======== Data to use ========
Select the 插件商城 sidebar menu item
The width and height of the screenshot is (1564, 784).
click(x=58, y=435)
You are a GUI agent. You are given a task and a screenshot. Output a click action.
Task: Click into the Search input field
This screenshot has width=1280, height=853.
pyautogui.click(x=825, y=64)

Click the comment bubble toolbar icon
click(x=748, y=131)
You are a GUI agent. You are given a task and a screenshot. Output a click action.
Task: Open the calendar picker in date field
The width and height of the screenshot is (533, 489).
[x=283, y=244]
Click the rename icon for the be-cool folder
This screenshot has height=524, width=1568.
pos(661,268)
========
======== Data to use ========
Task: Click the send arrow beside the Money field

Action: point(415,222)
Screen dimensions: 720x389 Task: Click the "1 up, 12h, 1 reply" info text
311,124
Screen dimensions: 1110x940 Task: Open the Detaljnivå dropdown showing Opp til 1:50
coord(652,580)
========
======== Data to use ========
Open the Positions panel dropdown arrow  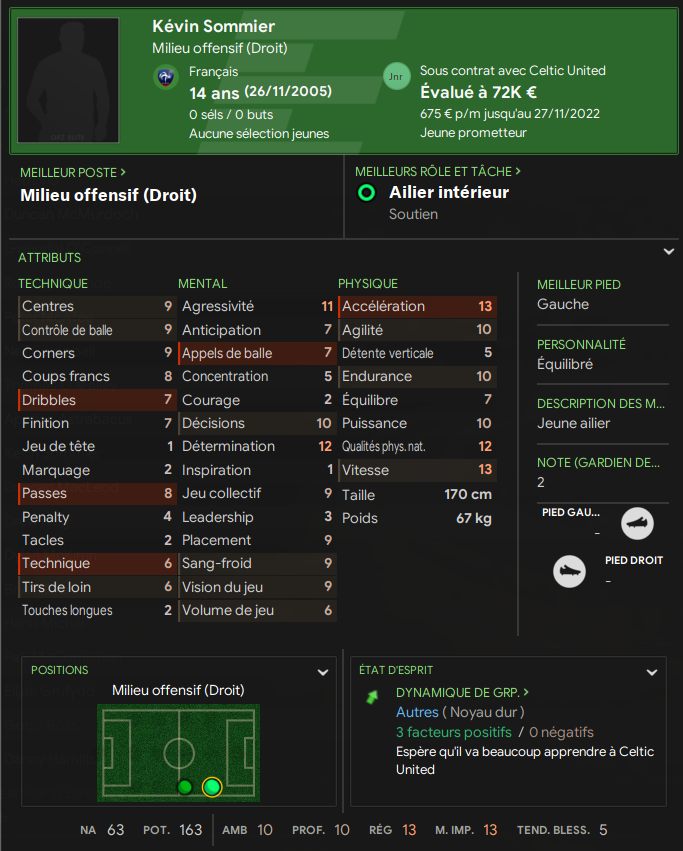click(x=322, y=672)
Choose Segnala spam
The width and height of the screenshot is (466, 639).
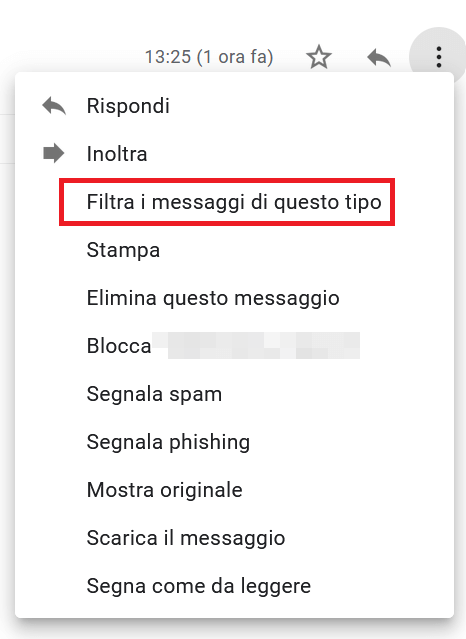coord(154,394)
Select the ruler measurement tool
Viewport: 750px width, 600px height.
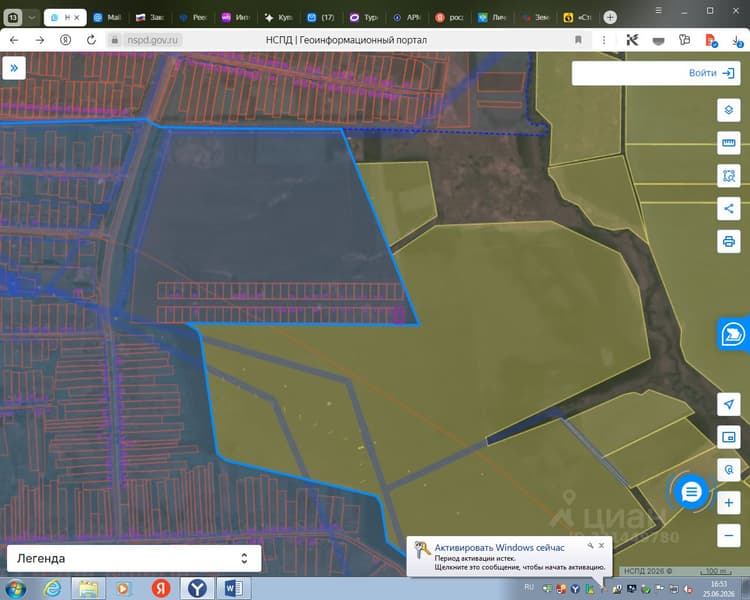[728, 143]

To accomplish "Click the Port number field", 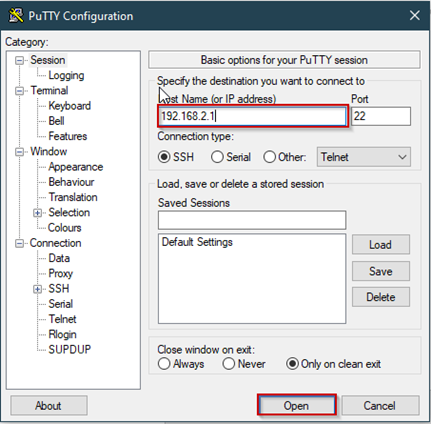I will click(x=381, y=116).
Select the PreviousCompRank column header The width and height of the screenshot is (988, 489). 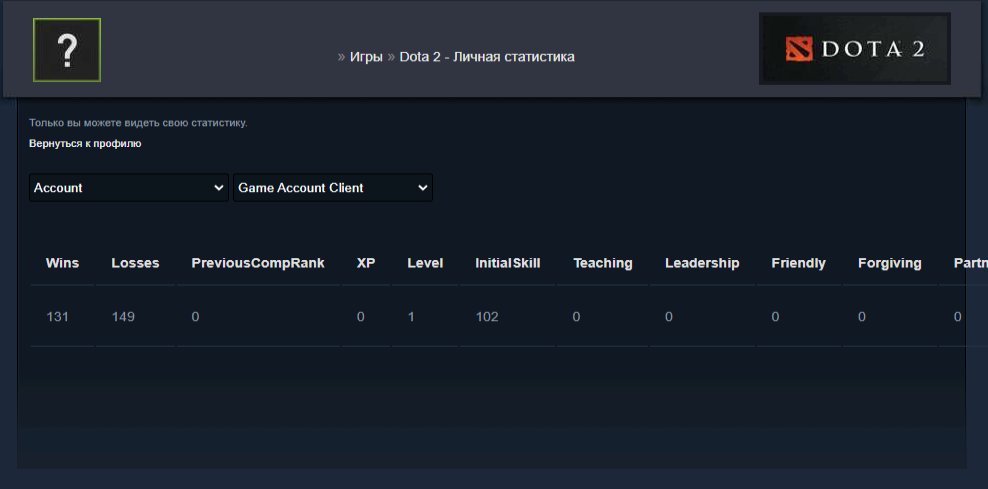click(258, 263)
========
### Prompt
Rewrite the entries from the line containing "Select the 插件商城 sidebar menu item" down to the line containing "click(x=58, y=435)", replacing "sidebar" with "side panel" and leaving everything else the same.

### Solution for this exercise
Select the 插件商城 side panel menu item
The width and height of the screenshot is (1564, 784).
click(x=58, y=435)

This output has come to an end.